# Dining Philosophers Problem

### Problem Description

The Dining Philosophers problem is a classical problem, originally formulated by E.W. Dijkstra, to demonstrate classical problems in computer science and the programming of concurrent or parallel processes.

Four philosophers are seated at a table, spending their lives in an infinite cycle of thinking and eating. A philosopher must pick up both forks before he can eat. You can think of the philosophers as concurrent processes and the forks as shared resources. The problem is to determine the policy or algorithm so that each philosopher gets to eat and does not starve. For example, one algorithm is for each philosopher to pick up first the fork to his right, then the fork to his left, before he eats. That this will eventually lead to a deadlock situation where all of the philosophers are holding one fork, waiting for each other to put down their forks.

### Philosopher Model

This example models each philosopher as a discrete event system that generates a single entity at the start of the simulation. The position of the entity within the system reflects the state of the philosopher. Each state of the philosopher is an Entity Server that can hold the entity for a randomized period of time.

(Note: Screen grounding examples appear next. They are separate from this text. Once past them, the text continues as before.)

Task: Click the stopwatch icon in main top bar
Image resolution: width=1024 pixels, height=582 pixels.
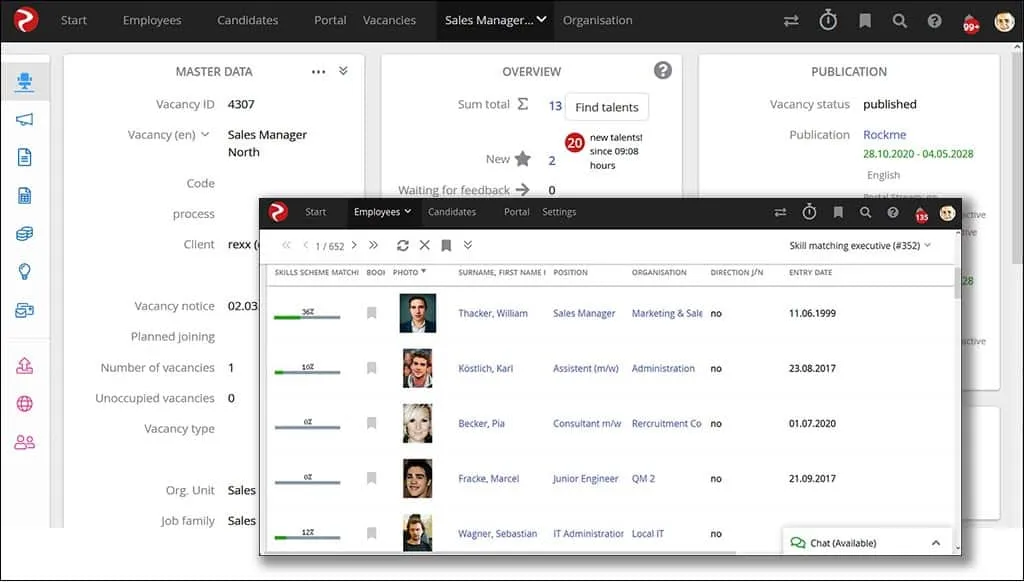Action: [x=828, y=20]
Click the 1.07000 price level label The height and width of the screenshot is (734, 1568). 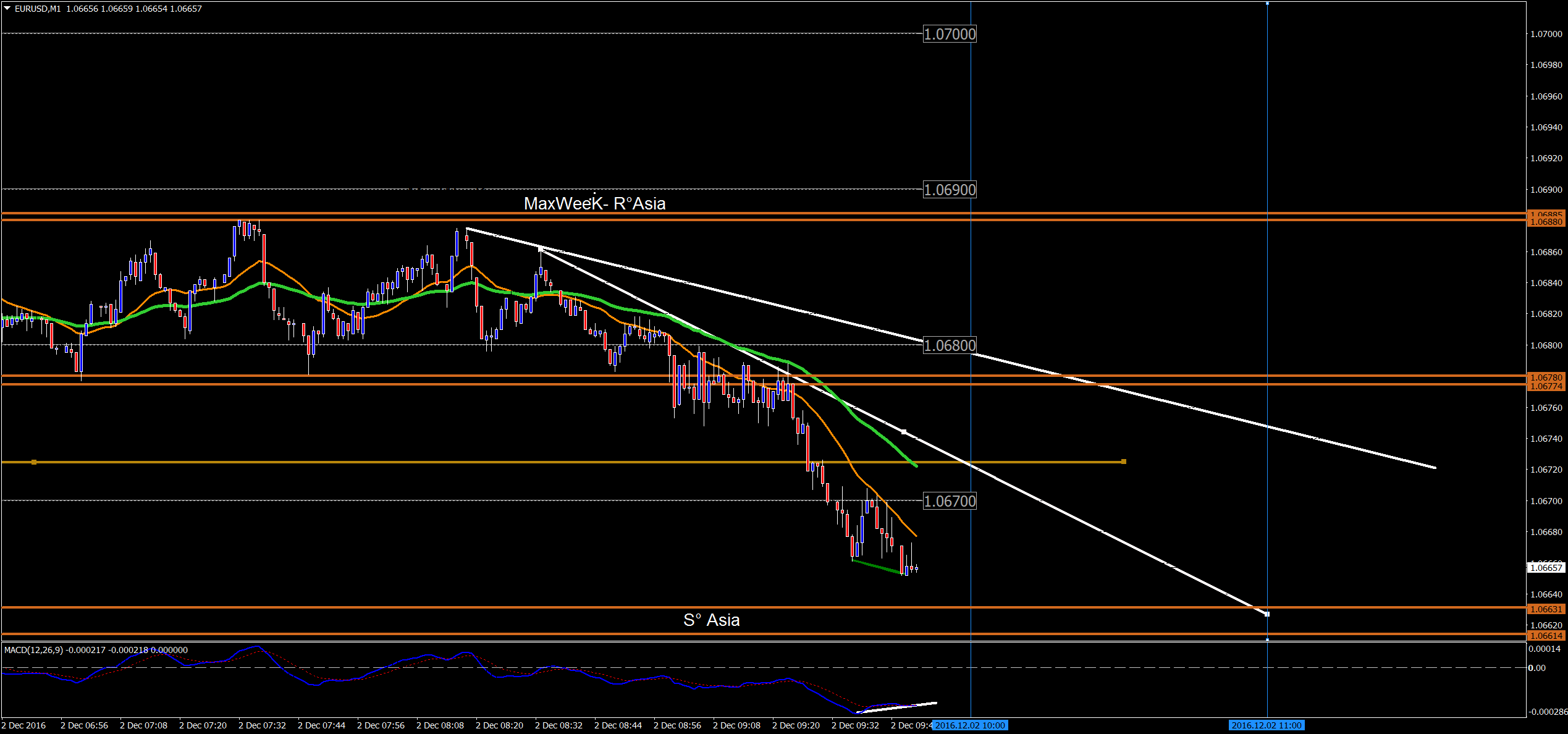coord(950,34)
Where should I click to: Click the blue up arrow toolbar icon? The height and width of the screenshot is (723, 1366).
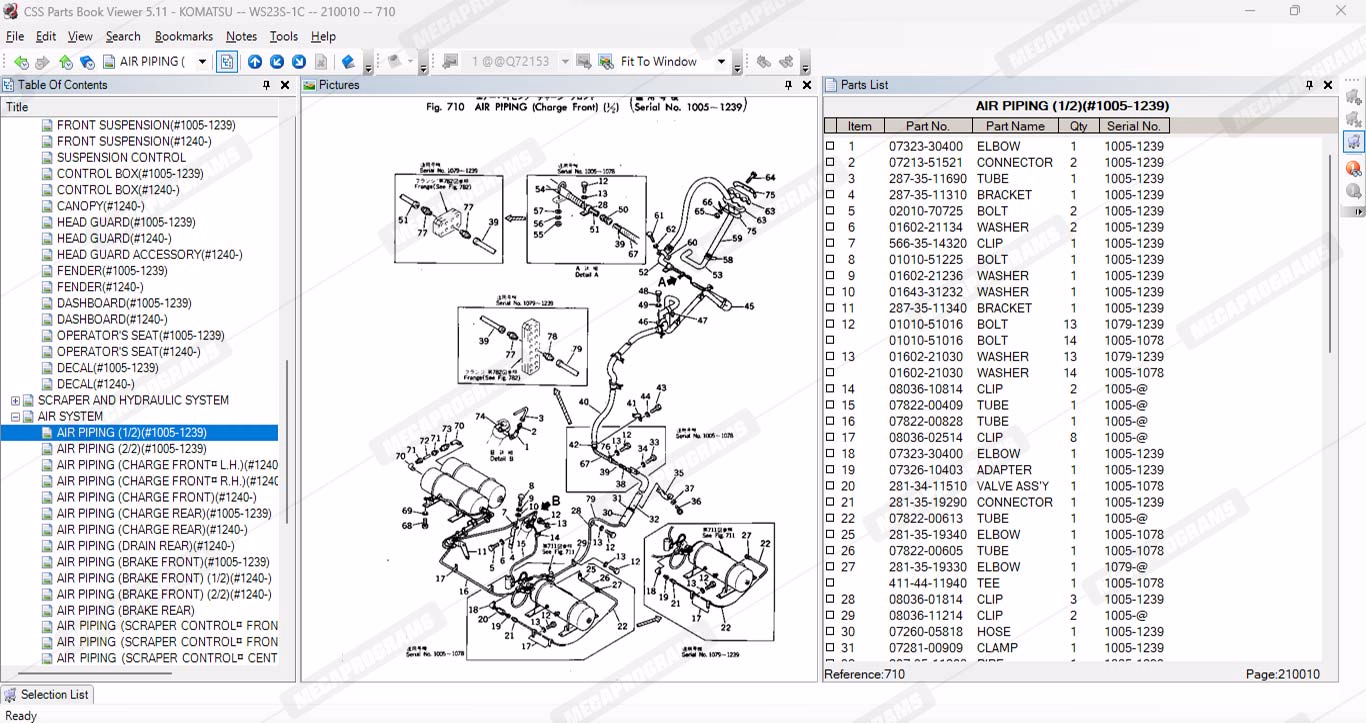255,62
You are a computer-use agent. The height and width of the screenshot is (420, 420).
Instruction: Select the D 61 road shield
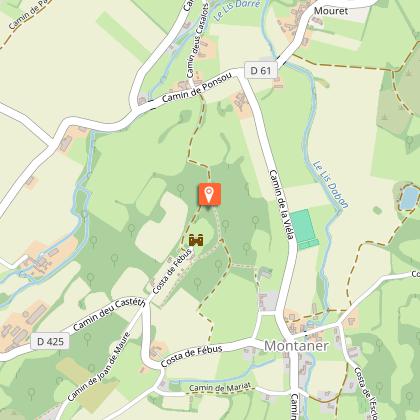click(x=261, y=70)
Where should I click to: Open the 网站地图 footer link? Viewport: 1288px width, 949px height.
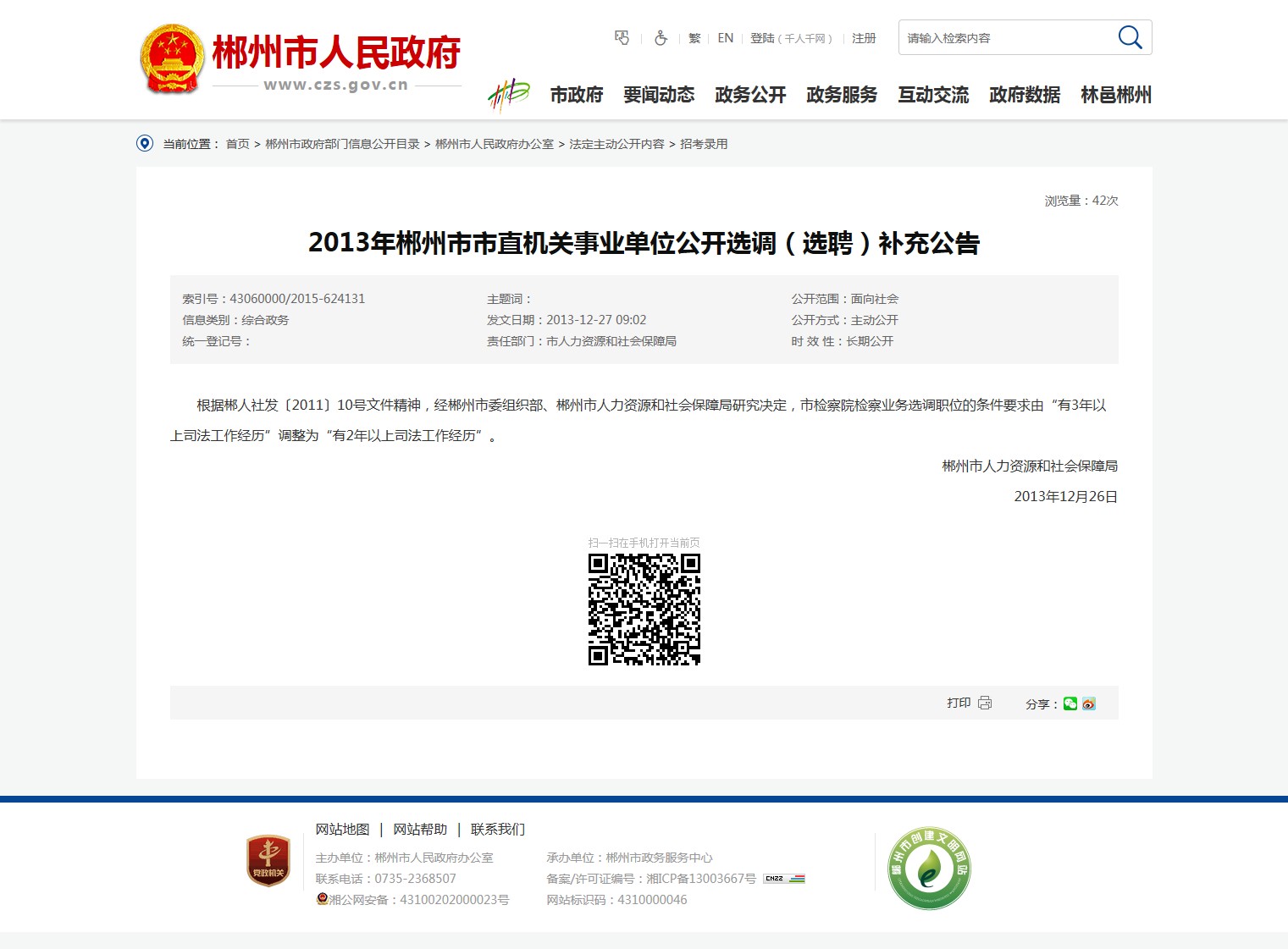click(x=342, y=830)
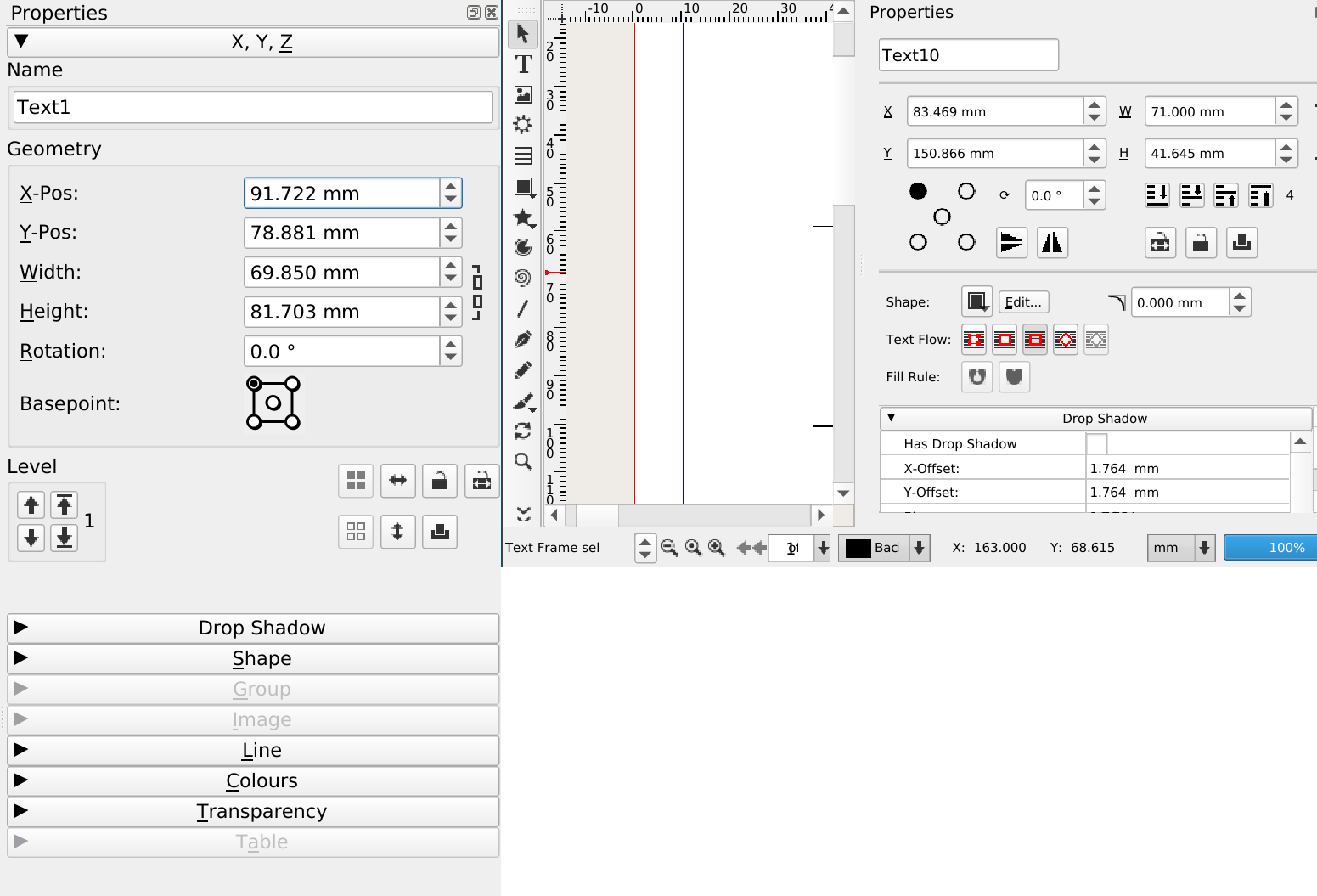Select the center basepoint radio button
Screen dimensions: 1317x896
pos(942,217)
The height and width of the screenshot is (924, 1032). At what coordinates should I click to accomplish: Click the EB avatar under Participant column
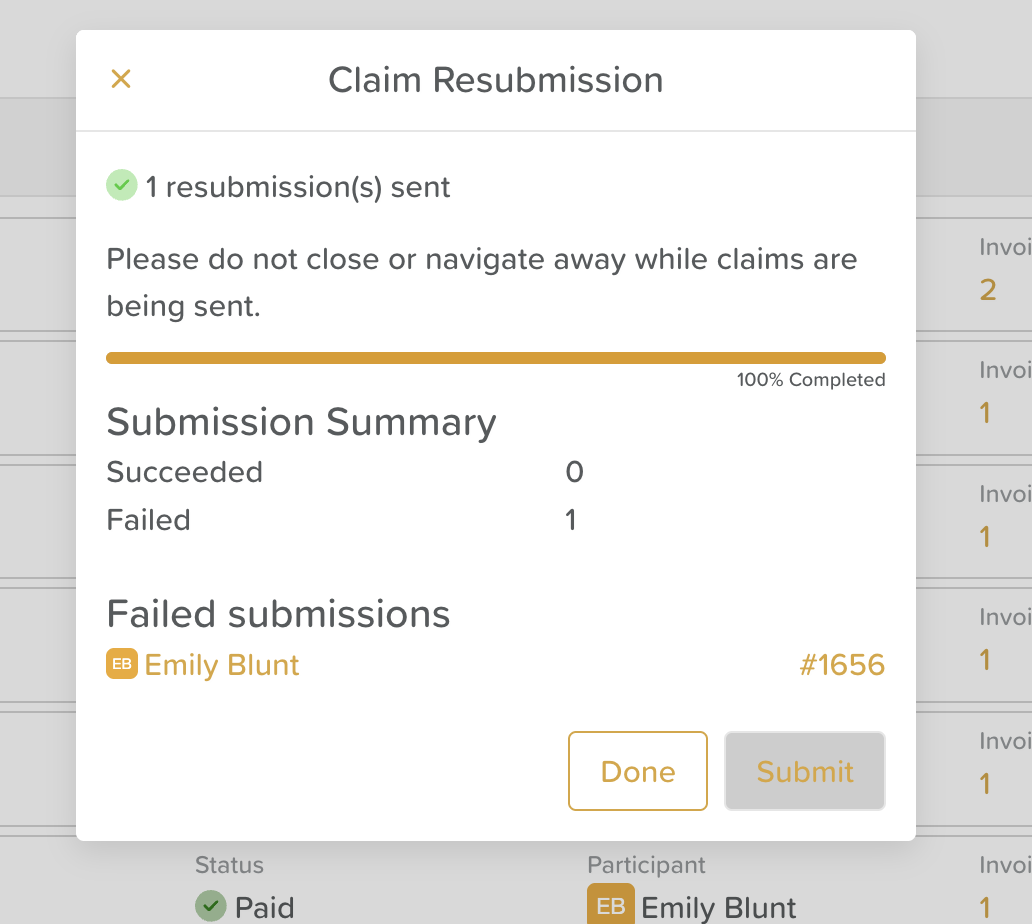coord(610,905)
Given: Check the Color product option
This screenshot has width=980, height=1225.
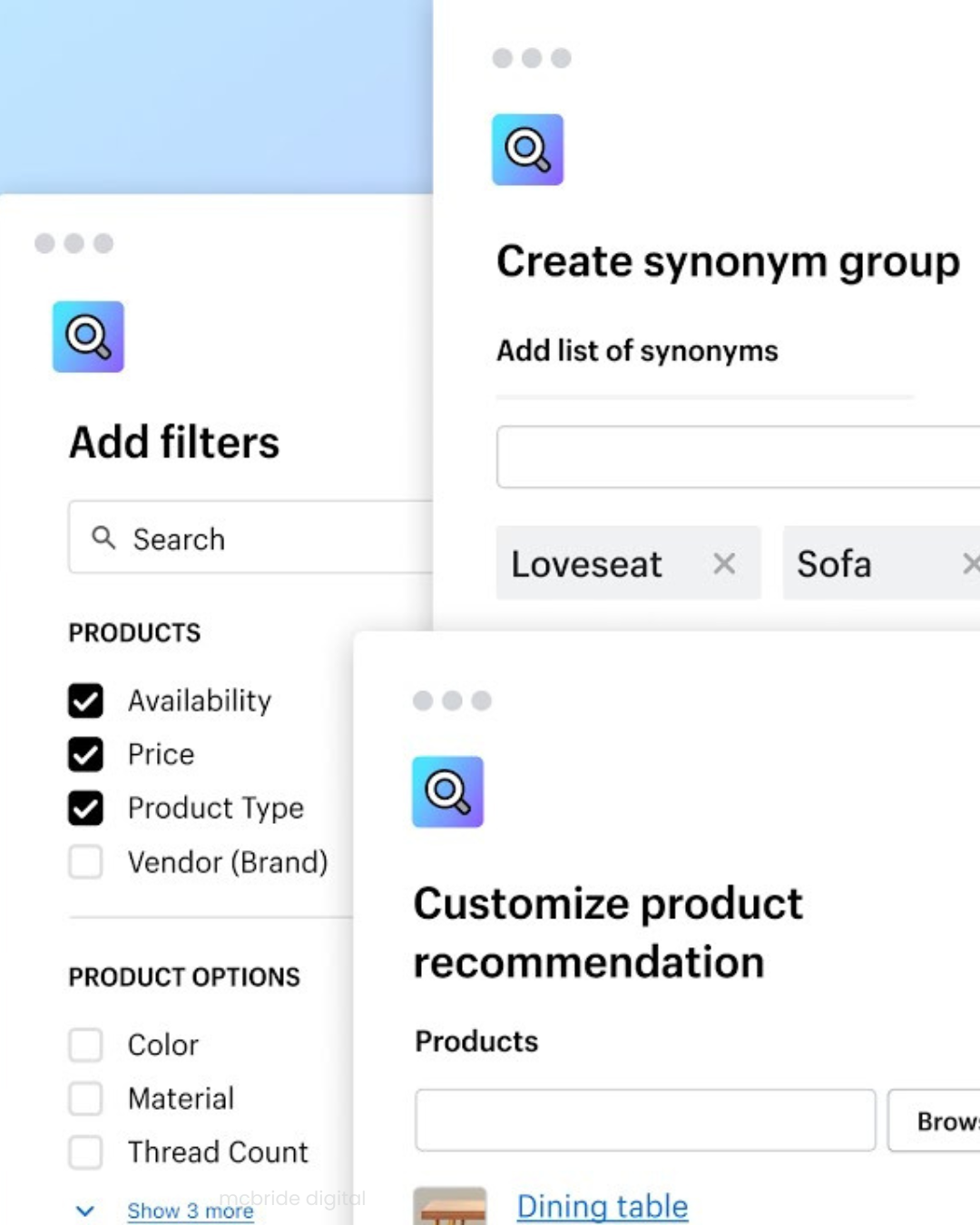Looking at the screenshot, I should 85,1044.
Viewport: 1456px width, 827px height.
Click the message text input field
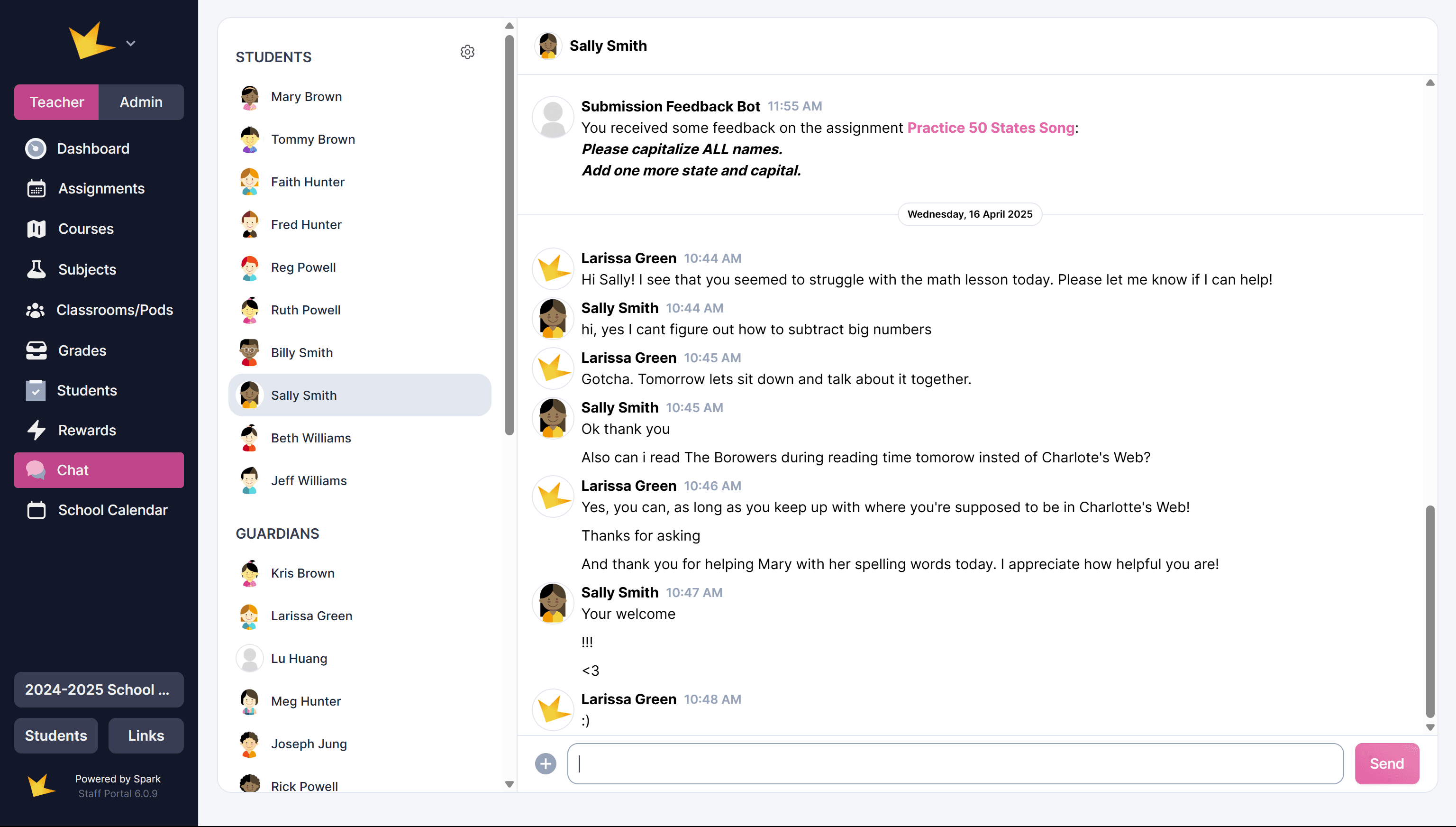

### Resource Hierarchy Solution

The algorithm illustrated here is a variation of the original algorithm described by Dijkstra. Each fork is numbered and philosophers first pick up the smaller numbered fork and then the larger numbered fork. This algorithm is sufficient to avoid deadlocks because only one philosopher can ever hold the highest numbered fork and consequently that philosopher can proceed to eat.

### Results

The first figure shows a Gantt chart of all four philosophers as they cycle between thinking, starving, and eating.

The second figure shows the instantaneous states of all four philosophers during the simulation. A line drawn from a philosopher (filled circle) to a fork (rounded rectangle) indicates that the philosopher has picked up that fork and hence the fork is unavailable for its neighbor.